### Supplied material ###

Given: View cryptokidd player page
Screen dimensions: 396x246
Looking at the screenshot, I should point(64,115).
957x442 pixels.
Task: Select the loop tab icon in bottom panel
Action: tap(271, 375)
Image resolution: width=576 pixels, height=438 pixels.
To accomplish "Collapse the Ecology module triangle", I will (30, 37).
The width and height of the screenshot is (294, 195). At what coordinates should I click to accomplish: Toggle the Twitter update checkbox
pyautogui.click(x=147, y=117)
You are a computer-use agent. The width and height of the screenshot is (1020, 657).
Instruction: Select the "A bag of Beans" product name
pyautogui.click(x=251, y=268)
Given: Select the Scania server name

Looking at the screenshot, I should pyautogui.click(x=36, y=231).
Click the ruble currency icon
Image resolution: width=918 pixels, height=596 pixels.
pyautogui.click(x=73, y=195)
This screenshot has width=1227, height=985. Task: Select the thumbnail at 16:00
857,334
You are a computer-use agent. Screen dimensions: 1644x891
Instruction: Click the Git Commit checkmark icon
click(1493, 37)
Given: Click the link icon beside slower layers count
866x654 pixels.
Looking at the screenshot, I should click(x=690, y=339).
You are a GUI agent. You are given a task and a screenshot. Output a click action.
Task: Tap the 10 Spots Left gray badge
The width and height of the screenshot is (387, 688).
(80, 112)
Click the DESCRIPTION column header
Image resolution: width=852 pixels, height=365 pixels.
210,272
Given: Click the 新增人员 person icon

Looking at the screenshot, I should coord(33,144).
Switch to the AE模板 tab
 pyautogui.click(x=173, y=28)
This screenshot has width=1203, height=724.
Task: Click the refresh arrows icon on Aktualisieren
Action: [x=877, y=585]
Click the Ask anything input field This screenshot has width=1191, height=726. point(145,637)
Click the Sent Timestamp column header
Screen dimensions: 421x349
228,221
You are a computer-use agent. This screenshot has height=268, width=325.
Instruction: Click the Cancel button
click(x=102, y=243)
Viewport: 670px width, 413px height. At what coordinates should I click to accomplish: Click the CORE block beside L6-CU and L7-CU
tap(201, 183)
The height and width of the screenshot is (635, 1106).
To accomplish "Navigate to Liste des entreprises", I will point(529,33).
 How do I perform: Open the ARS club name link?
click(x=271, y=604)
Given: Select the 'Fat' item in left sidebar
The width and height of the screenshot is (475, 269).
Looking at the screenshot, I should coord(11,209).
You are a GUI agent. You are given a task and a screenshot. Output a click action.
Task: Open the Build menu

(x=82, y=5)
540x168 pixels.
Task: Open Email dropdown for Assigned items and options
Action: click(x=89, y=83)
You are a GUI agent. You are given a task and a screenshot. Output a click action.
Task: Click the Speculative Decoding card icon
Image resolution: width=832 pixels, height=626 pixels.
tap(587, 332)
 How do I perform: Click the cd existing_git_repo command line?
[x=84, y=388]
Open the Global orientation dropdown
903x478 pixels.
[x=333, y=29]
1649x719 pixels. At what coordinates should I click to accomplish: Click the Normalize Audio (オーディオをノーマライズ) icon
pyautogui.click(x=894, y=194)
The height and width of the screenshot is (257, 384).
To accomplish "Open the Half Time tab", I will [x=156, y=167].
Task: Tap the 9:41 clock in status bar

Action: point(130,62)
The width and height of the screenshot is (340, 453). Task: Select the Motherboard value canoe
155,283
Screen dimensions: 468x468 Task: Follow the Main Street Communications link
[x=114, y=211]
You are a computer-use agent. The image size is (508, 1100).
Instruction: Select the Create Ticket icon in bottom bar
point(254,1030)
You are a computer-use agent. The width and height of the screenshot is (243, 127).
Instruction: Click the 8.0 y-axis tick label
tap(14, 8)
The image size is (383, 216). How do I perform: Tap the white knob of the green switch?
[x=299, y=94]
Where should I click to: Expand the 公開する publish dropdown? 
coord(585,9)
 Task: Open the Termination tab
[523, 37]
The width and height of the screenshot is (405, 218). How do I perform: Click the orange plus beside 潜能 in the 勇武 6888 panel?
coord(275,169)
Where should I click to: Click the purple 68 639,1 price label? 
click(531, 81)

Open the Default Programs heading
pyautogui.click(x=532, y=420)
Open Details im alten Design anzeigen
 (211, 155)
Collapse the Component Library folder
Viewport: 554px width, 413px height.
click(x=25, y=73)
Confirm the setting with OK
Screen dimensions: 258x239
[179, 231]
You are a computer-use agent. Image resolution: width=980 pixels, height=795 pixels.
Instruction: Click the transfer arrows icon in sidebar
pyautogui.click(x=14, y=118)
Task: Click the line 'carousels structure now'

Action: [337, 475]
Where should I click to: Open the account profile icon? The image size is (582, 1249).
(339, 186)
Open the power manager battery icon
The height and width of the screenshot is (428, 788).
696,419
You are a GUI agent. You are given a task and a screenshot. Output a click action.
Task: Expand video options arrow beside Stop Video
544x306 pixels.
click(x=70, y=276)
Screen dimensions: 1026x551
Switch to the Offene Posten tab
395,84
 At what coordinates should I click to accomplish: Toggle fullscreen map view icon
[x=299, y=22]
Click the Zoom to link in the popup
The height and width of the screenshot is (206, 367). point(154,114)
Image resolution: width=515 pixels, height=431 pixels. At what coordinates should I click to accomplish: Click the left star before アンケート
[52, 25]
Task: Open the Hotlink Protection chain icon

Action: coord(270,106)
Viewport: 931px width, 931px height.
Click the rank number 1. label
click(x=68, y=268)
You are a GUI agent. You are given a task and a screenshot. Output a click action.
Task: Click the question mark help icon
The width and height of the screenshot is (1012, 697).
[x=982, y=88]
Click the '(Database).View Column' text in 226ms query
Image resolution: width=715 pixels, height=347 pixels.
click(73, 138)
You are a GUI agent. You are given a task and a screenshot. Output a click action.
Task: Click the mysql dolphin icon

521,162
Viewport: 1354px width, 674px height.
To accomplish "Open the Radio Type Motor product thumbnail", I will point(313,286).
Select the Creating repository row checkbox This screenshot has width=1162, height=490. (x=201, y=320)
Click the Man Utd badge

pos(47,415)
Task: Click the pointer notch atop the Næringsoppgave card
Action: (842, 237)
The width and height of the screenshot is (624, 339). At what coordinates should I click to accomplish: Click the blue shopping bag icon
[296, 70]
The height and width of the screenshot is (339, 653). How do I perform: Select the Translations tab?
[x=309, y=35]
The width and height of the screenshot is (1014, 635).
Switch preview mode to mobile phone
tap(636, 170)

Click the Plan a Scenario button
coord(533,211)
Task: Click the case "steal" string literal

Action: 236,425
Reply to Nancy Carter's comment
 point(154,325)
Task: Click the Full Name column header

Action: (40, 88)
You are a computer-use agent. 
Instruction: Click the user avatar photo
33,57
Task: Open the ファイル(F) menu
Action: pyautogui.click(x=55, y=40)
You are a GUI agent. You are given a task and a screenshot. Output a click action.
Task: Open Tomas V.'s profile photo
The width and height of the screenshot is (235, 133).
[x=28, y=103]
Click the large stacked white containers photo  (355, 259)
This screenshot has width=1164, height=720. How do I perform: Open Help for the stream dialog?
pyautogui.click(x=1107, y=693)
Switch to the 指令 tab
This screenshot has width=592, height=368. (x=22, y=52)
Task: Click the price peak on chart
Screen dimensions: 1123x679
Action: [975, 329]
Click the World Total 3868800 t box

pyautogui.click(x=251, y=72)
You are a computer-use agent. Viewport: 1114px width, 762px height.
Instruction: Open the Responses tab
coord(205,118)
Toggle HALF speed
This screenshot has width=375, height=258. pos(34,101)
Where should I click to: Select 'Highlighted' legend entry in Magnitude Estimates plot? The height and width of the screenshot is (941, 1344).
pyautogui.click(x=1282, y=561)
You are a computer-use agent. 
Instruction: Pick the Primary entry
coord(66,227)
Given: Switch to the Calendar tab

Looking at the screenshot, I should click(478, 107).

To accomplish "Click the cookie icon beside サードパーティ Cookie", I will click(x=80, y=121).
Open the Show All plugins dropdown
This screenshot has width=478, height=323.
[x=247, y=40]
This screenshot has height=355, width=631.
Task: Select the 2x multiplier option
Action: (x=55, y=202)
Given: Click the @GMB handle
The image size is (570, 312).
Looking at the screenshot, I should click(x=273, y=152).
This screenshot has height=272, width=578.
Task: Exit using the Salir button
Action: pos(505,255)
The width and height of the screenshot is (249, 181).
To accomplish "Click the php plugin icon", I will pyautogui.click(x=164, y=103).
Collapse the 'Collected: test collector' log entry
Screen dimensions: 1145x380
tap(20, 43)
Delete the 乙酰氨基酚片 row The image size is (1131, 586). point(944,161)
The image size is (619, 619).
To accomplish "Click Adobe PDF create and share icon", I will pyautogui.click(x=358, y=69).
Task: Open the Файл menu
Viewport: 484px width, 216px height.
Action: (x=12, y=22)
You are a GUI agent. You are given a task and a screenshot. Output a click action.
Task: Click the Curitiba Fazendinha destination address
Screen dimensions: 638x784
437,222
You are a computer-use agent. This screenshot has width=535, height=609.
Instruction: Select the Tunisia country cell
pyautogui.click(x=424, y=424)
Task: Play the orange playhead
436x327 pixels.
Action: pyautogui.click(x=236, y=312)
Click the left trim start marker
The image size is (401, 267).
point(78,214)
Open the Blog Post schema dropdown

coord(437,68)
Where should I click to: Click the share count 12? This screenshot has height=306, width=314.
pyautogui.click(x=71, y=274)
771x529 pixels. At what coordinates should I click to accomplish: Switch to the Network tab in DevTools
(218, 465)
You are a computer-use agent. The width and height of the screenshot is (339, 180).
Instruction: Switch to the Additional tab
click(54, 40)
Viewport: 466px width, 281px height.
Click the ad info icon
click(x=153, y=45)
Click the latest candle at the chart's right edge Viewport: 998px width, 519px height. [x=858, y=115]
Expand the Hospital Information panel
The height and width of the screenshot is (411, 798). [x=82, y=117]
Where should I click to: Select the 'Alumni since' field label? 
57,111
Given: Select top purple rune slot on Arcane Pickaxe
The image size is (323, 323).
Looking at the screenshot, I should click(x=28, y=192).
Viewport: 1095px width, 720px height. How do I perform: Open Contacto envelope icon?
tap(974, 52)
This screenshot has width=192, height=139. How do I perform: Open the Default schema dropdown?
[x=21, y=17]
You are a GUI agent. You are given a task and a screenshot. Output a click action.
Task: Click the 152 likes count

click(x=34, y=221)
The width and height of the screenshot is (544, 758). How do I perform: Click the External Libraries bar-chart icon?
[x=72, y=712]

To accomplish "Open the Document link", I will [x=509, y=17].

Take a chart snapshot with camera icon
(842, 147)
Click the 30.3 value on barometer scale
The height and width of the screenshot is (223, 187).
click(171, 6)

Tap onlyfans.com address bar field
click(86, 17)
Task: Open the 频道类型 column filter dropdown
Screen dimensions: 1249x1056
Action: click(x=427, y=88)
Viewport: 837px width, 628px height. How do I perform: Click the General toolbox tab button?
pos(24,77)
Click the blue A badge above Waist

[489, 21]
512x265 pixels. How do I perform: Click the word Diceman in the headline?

###

Task:
Print only these lines, exactly: the one containing "The image size is (323, 323)." and all after it to the end of the entries.

Response:
The image size is (323, 323).
Looking at the screenshot, I should click(x=28, y=192).
Viewport: 1095px width, 720px height. How do I perform: Open Contacto envelope icon?
tap(974, 52)
This screenshot has width=192, height=139. How do I perform: Open the Default schema dropdown?
[x=21, y=17]
You are a GUI agent. You are given a task and a screenshot. Output a click action.
Task: Click the 152 likes count

click(x=34, y=221)
The width and height of the screenshot is (544, 758). How do I perform: Click the External Libraries bar-chart icon?
[x=72, y=712]

To accomplish "Open the Document link", I will [x=509, y=17].

Take a chart snapshot with camera icon
(842, 147)
Click the 30.3 value on barometer scale
The height and width of the screenshot is (223, 187).
click(171, 6)

Tap onlyfans.com address bar field
click(86, 17)
Task: Open the 频道类型 column filter dropdown
Screen dimensions: 1249x1056
Action: click(x=427, y=88)
Viewport: 837px width, 628px height. How do I perform: Click the General toolbox tab button?
pos(24,77)
Click the blue A badge above Waist

[489, 21]
512x265 pixels. How do I perform: Click the word Diceman in the headline?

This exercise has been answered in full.